In a recent legal decision, a California judge has ruled that a group of Tesla owners seeking to initiate a class action lawsuit against the company over allegations of misleading claims about Autopilot capabilities must pursue their claims through individual arbitration rather than in a court of law.
This ruling carries significant implications for both Tesla and the owners involved, as it precludes them from forming a collective class to collectively address their grievances, thereby providing Tesla with a substantial legal advantage.

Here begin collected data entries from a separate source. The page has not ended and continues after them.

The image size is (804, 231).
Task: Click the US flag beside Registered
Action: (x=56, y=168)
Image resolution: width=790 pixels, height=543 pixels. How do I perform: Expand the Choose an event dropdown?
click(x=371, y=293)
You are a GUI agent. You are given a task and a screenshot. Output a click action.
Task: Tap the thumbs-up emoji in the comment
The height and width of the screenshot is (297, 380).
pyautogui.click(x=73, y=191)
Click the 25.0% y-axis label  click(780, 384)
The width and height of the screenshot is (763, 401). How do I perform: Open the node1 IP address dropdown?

U.S. District Judge Haywood Gilliam, in his ruling, cited the fact that the Tesla owners who initiated the proposed class action had previously agreed to resolve any legal disputes through arbitration when they accepted Tesla's terms and conditions during the purchase of Autopilot via the company's website, according to Reuters. Although one plaintiff had not signed an arbitration agreement, the judge determined that this individual had delayed too long before filing a lawsuit.
The owners' complaint centered on allegations that Tesla had repeatedly made false statements regarding the capabilities of its advanced driver assistance systems. They expressed particular concern that Tesla had consistently suggested it was on the cusp of delivering fully autonomous vehicles.

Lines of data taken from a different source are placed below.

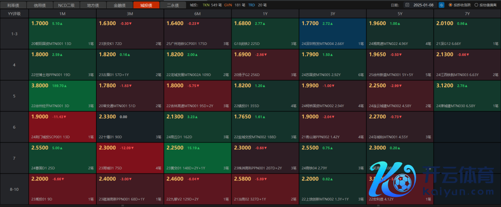Switch to the 二永债 tab
The width and height of the screenshot is (501, 207).
[173, 5]
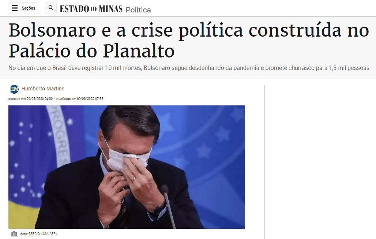Viewport: 376px width, 239px height.
Task: Click the blank right sidebar area
Action: pos(320,162)
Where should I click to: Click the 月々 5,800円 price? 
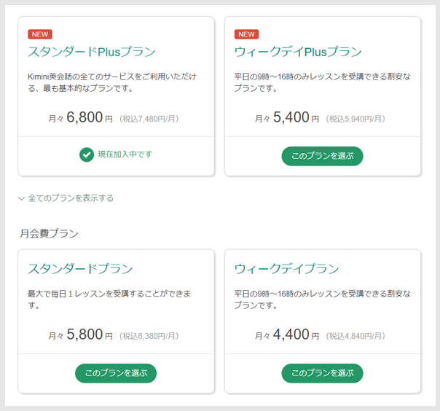pos(80,334)
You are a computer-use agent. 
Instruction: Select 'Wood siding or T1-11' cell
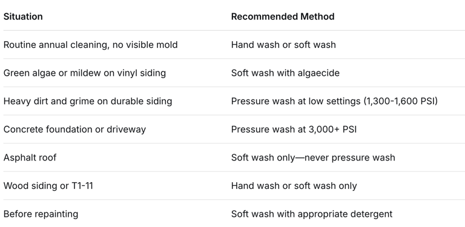pyautogui.click(x=48, y=186)
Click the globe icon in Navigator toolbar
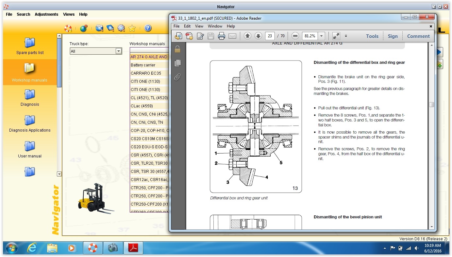This screenshot has height=257, width=452. coord(84,28)

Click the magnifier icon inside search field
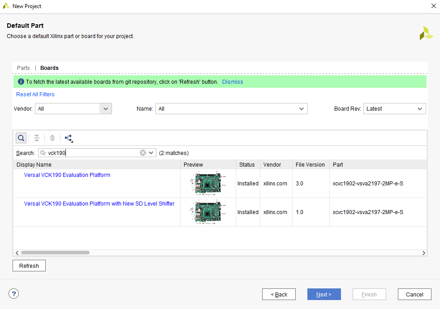pos(43,153)
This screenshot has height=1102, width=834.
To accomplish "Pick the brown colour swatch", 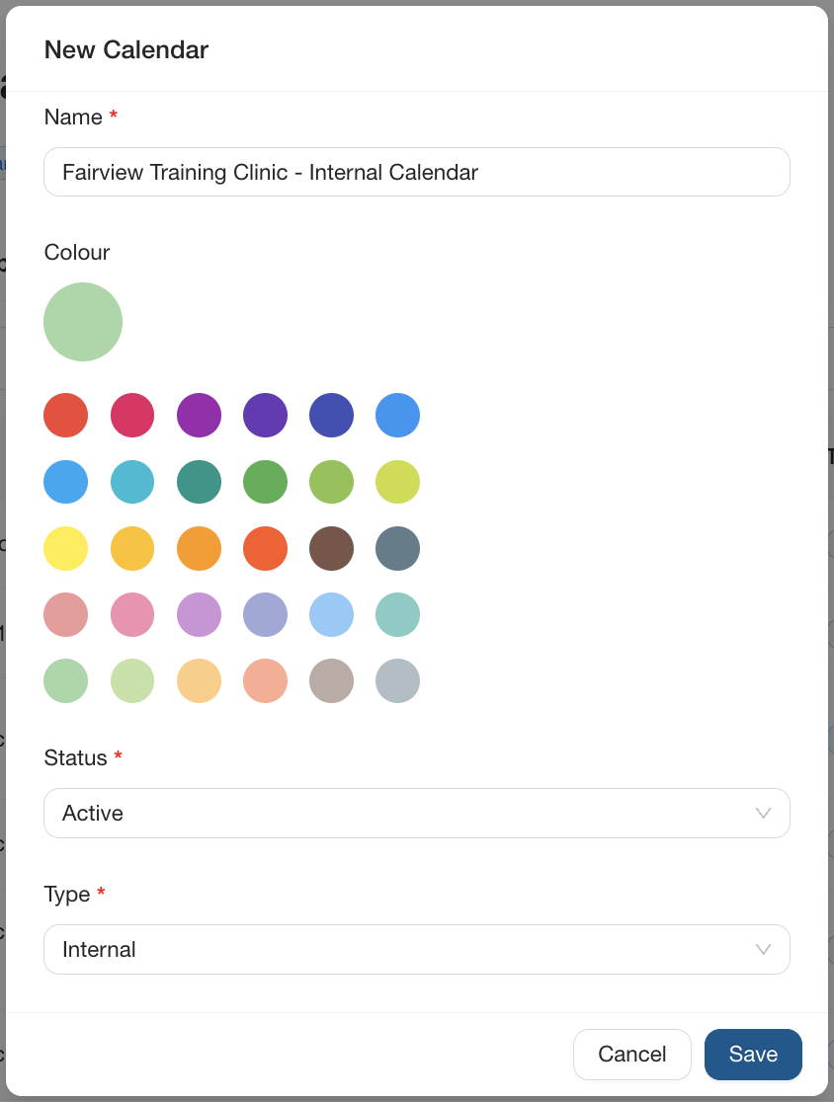I will tap(331, 548).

These assurances had reportedly influenced their decisions to invest thousands of dollars in additional features when purchasing their vehicles. However, the plaintiffs contended that Tesla's technology had failed to live up to these promises, resulting in accidents, injuries, and even fatalities due to its perceived unreliability.

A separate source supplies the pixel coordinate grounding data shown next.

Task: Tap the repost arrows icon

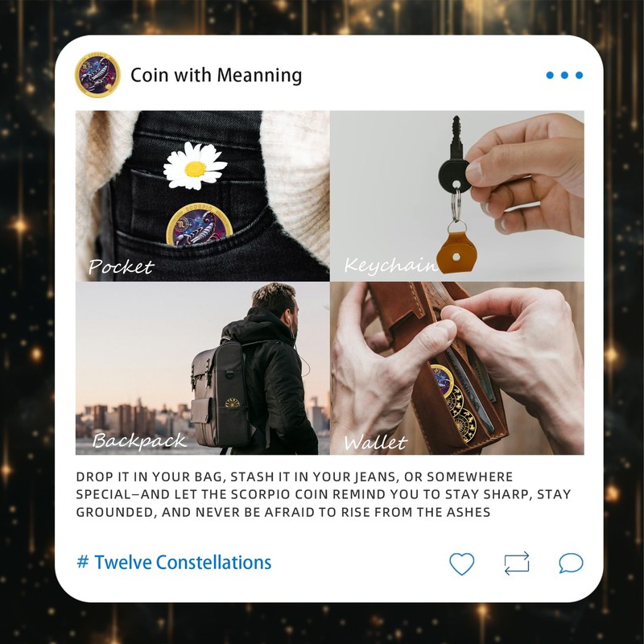Action: 517,563
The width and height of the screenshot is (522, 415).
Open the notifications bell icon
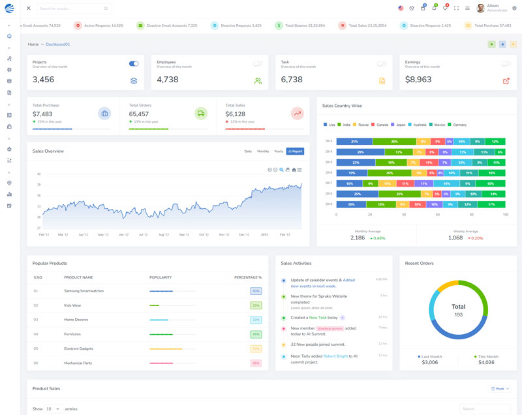[x=434, y=8]
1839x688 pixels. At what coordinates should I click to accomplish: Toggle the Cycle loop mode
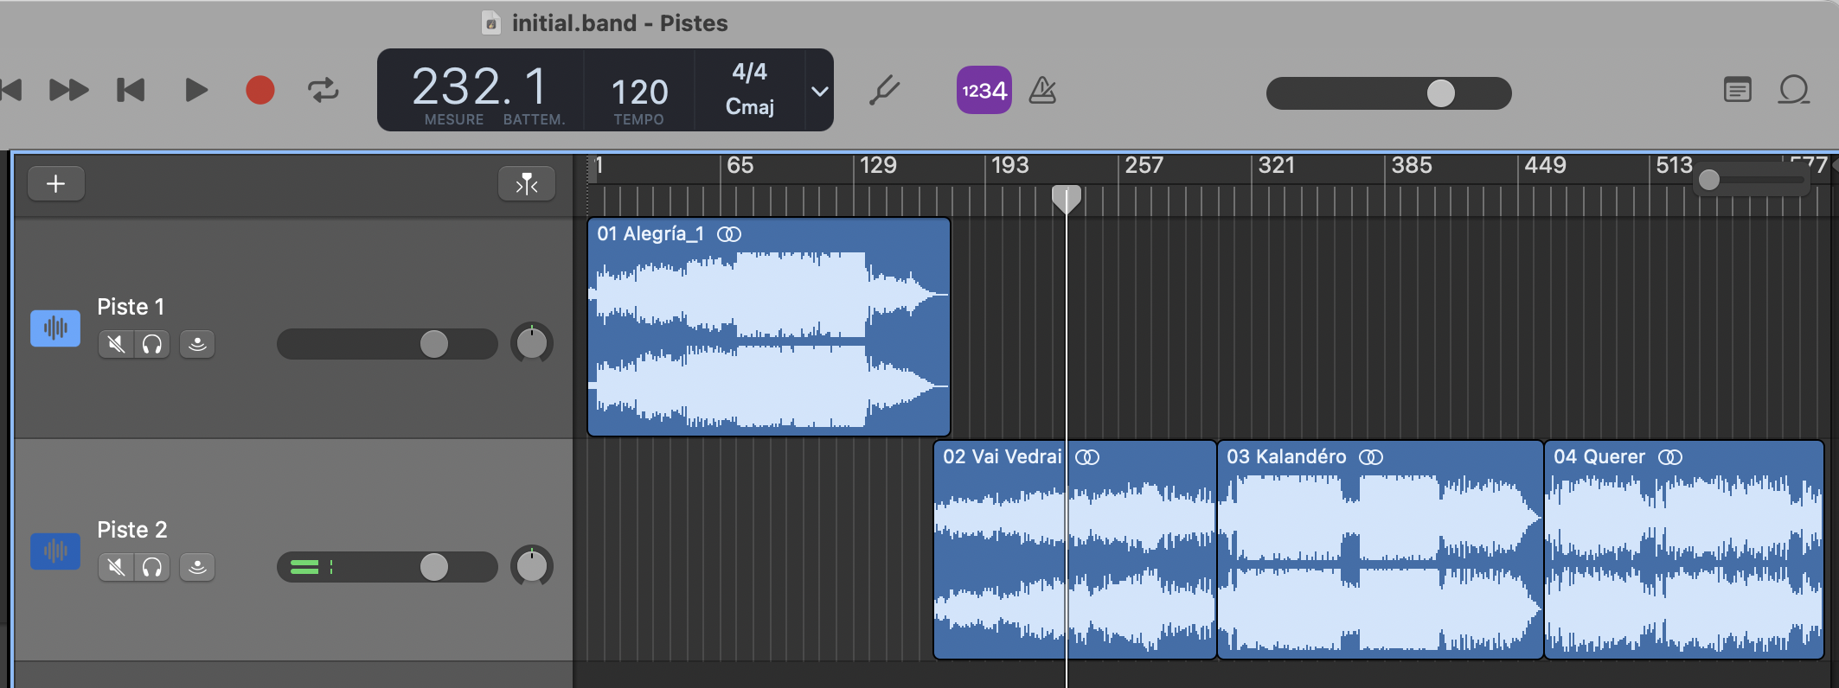pos(324,90)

Despite being aware of their prior agreements to engage in arbitration, the owners argued that these agreements were unenforceable. Judge Gilliam, in his decision, rejected this argument.
This ruling comes at a time when another lawsuit is unfolding, alleging that Autopilot was an experimental technology unfit for public sale. This particular case revolves around a Tesla Model 3 driver in California whose vehicle veered off the road, with the plaintiffs claiming Autopilot was responsible for the incident.